**Action item:** Word for word, transcribe all the entries shown below.

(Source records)

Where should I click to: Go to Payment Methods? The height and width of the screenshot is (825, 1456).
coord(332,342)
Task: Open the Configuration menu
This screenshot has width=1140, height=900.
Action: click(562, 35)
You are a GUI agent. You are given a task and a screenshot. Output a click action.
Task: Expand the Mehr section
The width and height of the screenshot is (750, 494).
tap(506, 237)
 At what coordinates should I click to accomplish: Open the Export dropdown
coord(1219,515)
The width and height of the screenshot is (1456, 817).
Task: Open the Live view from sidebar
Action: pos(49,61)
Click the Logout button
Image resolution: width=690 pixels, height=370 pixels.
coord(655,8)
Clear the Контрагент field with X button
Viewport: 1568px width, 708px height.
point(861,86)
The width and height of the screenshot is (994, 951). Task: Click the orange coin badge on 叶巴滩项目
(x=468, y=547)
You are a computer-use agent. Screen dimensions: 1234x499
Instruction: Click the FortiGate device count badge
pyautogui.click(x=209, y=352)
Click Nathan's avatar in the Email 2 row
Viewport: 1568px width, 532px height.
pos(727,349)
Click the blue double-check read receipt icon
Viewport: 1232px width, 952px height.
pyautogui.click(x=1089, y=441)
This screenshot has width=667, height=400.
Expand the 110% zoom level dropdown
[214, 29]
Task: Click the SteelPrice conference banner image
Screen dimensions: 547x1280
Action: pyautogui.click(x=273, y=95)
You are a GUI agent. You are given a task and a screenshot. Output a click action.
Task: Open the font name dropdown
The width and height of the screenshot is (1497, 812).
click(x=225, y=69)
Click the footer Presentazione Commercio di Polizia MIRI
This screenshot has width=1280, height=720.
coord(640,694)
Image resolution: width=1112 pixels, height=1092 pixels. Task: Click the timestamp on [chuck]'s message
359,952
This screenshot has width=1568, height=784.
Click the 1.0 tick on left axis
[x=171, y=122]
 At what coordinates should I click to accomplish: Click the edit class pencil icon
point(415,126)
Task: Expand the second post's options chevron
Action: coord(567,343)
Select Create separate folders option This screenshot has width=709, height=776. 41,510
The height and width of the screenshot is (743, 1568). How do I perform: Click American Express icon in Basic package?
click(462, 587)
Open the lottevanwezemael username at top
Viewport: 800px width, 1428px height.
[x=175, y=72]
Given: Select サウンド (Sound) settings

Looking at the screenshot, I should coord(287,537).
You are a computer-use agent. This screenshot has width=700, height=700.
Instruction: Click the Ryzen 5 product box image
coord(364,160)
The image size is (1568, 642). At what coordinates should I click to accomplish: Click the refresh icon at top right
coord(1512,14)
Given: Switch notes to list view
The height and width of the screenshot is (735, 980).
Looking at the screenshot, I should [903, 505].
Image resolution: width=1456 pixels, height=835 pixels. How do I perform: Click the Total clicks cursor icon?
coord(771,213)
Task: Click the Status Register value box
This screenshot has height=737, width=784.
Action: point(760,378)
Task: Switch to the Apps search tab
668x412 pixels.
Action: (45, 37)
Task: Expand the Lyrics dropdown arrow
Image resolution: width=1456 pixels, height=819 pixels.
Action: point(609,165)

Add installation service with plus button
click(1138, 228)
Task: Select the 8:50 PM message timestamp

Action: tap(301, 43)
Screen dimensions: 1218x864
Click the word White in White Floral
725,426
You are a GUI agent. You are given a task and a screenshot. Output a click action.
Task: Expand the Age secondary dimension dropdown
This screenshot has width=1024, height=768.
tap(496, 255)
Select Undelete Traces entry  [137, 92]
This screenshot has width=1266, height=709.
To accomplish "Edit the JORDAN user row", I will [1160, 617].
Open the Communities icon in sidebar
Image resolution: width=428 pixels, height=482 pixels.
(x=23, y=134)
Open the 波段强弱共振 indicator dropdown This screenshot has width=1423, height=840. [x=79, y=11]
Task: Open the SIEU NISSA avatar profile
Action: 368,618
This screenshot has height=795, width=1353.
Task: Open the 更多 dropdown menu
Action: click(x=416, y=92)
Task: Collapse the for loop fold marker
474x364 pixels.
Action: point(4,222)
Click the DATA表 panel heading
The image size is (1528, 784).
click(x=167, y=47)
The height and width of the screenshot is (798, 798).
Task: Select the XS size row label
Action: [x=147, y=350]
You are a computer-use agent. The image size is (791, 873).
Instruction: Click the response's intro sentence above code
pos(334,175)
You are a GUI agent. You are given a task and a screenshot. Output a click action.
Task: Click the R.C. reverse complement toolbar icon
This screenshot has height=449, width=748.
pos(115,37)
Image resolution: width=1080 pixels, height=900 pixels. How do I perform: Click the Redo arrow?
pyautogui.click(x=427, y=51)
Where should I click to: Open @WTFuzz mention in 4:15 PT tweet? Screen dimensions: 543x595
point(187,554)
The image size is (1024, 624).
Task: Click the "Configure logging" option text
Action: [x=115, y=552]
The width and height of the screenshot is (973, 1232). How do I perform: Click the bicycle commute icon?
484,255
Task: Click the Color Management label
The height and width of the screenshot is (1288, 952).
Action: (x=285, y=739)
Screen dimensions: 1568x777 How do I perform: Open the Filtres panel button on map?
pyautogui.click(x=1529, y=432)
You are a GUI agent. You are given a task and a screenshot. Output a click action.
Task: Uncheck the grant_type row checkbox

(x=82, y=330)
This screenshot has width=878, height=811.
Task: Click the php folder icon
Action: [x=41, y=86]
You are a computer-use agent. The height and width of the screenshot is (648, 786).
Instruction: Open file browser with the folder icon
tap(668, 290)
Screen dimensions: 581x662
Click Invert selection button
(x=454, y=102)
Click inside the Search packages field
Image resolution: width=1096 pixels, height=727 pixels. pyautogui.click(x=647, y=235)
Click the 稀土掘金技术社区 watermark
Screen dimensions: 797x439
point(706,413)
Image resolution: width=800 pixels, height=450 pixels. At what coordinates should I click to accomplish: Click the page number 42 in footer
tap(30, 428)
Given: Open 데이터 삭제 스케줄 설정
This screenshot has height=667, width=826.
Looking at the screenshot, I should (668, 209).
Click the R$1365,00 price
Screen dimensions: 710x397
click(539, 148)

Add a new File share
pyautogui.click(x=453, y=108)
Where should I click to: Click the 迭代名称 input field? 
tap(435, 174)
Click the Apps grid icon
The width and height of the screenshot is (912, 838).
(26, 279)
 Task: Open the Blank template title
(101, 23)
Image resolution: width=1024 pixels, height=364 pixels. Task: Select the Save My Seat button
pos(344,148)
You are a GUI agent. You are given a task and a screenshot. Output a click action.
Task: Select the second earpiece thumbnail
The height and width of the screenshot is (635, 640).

**Result of the task:**
Where should I click to: Go to Payment Methods? The height and width of the screenshot is (825, 1456).
coord(332,342)
Task: Open the Configuration menu
This screenshot has width=1140, height=900.
Action: click(562, 35)
You are a GUI agent. You are given a task and a screenshot. Output a click action.
Task: Expand the Mehr section
The width and height of the screenshot is (750, 494).
tap(506, 237)
 At what coordinates should I click to accomplish: Open the Export dropdown
coord(1219,515)
The width and height of the screenshot is (1456, 817).
Task: Open the Live view from sidebar
Action: pos(49,61)
Click the Logout button
Image resolution: width=690 pixels, height=370 pixels.
coord(655,8)
Clear the Контрагент field with X button
Viewport: 1568px width, 708px height.
point(861,86)
The width and height of the screenshot is (994, 951). Task: Click the orange coin badge on 叶巴滩项目
(x=468, y=547)
You are a computer-use agent. Screen dimensions: 1234x499
Instruction: Click the FortiGate device count badge
pyautogui.click(x=209, y=352)
Click Nathan's avatar in the Email 2 row
Viewport: 1568px width, 532px height.
pos(727,349)
Click the blue double-check read receipt icon
Viewport: 1232px width, 952px height.
pyautogui.click(x=1089, y=441)
This screenshot has width=667, height=400.
Expand the 110% zoom level dropdown
[214, 29]
Task: Click the SteelPrice conference banner image
Screen dimensions: 547x1280
Action: pyautogui.click(x=273, y=95)
You are a GUI agent. You are given a task and a screenshot. Output a click action.
Task: Open the font name dropdown
The width and height of the screenshot is (1497, 812).
click(x=225, y=69)
Click the footer Presentazione Commercio di Polizia MIRI
This screenshot has width=1280, height=720.
coord(640,694)
Image resolution: width=1112 pixels, height=1092 pixels. Task: Click the timestamp on [chuck]'s message
359,952
This screenshot has width=1568, height=784.
Click the 1.0 tick on left axis
[x=171, y=122]
 At what coordinates should I click to accomplish: Click the edit class pencil icon
point(415,126)
Task: Expand the second post's options chevron
Action: coord(567,343)
Select Create separate folders option This screenshot has width=709, height=776. 41,510
The height and width of the screenshot is (743, 1568). How do I perform: Click American Express icon in Basic package?
click(462, 587)
Open the lottevanwezemael username at top
Viewport: 800px width, 1428px height.
[x=175, y=72]
Given: Select サウンド (Sound) settings

Looking at the screenshot, I should coord(287,537).
You are a computer-use agent. This screenshot has width=700, height=700.
Instruction: Click the Ryzen 5 product box image
coord(364,160)
The image size is (1568, 642). At what coordinates should I click to accomplish: Click the refresh icon at top right
coord(1512,14)
Given: Switch notes to list view
The height and width of the screenshot is (735, 980).
Looking at the screenshot, I should [903, 505].
Image resolution: width=1456 pixels, height=835 pixels. How do I perform: Click the Total clicks cursor icon?
coord(771,213)
Task: Click the Status Register value box
This screenshot has height=737, width=784.
Action: point(760,378)
Task: Switch to the Apps search tab
668x412 pixels.
Action: (45, 37)
Task: Expand the Lyrics dropdown arrow
Image resolution: width=1456 pixels, height=819 pixels.
Action: point(609,165)

Add installation service with plus button
click(1138, 228)
Task: Select the 8:50 PM message timestamp

Action: tap(301, 43)
Screen dimensions: 1218x864
Click the word White in White Floral
725,426
You are a GUI agent. You are given a task and a screenshot. Output a click action.
Task: Expand the Age secondary dimension dropdown
This screenshot has width=1024, height=768.
tap(496, 255)
Select Undelete Traces entry  [137, 92]
This screenshot has width=1266, height=709.
To accomplish "Edit the JORDAN user row", I will [1160, 617].
Open the Communities icon in sidebar
Image resolution: width=428 pixels, height=482 pixels.
(x=23, y=134)
Open the 波段强弱共振 indicator dropdown This screenshot has width=1423, height=840. [x=79, y=11]
Task: Open the SIEU NISSA avatar profile
Action: 368,618
This screenshot has height=795, width=1353.
Task: Open the 更多 dropdown menu
Action: click(x=416, y=92)
Task: Collapse the for loop fold marker
474x364 pixels.
Action: point(4,222)
Click the DATA表 panel heading
The image size is (1528, 784).
click(x=167, y=47)
The height and width of the screenshot is (798, 798).
Task: Select the XS size row label
Action: [x=147, y=350]
You are a computer-use agent. The image size is (791, 873).
Instruction: Click the response's intro sentence above code
pos(334,175)
You are a GUI agent. You are given a task and a screenshot. Output a click action.
Task: Click the R.C. reverse complement toolbar icon
This screenshot has height=449, width=748.
pos(115,37)
Image resolution: width=1080 pixels, height=900 pixels. How do I perform: Click the Redo arrow?
pyautogui.click(x=427, y=51)
Where should I click to: Open @WTFuzz mention in 4:15 PT tweet? Screen dimensions: 543x595
point(187,554)
The image size is (1024, 624).
Task: Click the "Configure logging" option text
Action: [x=115, y=552]
The width and height of the screenshot is (973, 1232). How do I perform: Click the bicycle commute icon?
484,255
Task: Click the Color Management label
The height and width of the screenshot is (1288, 952).
Action: (x=285, y=739)
Screen dimensions: 1568x777 How do I perform: Open the Filtres panel button on map?
pyautogui.click(x=1529, y=432)
You are a GUI agent. You are given a task and a screenshot. Output a click action.
Task: Uncheck the grant_type row checkbox

(x=82, y=330)
This screenshot has width=878, height=811.
Task: Click the php folder icon
Action: [x=41, y=86]
You are a computer-use agent. The height and width of the screenshot is (648, 786).
Instruction: Open file browser with the folder icon
tap(668, 290)
Screen dimensions: 581x662
Click Invert selection button
(x=454, y=102)
Click inside the Search packages field
Image resolution: width=1096 pixels, height=727 pixels. pyautogui.click(x=647, y=235)
Click the 稀土掘金技术社区 watermark
Screen dimensions: 797x439
point(706,413)
Image resolution: width=800 pixels, height=450 pixels. At what coordinates should I click to accomplish: Click the page number 42 in footer
tap(30, 428)
Given: Open 데이터 삭제 스케줄 설정
This screenshot has height=667, width=826.
Looking at the screenshot, I should (668, 209).
Click the R$1365,00 price
Screen dimensions: 710x397
click(539, 148)

Add a new File share
pyautogui.click(x=453, y=108)
Where should I click to: Click the 迭代名称 input field? 
tap(435, 174)
Click the Apps grid icon
The width and height of the screenshot is (912, 838).
(26, 279)
 Task: Open the Blank template title
(101, 23)
Image resolution: width=1024 pixels, height=364 pixels. Task: Select the Save My Seat button
pos(344,148)
You are a GUI agent. You are given a task and a screenshot. Output a click action.
Task: Select the second earpiece thumbnail
The height and width of the screenshot is (635, 640).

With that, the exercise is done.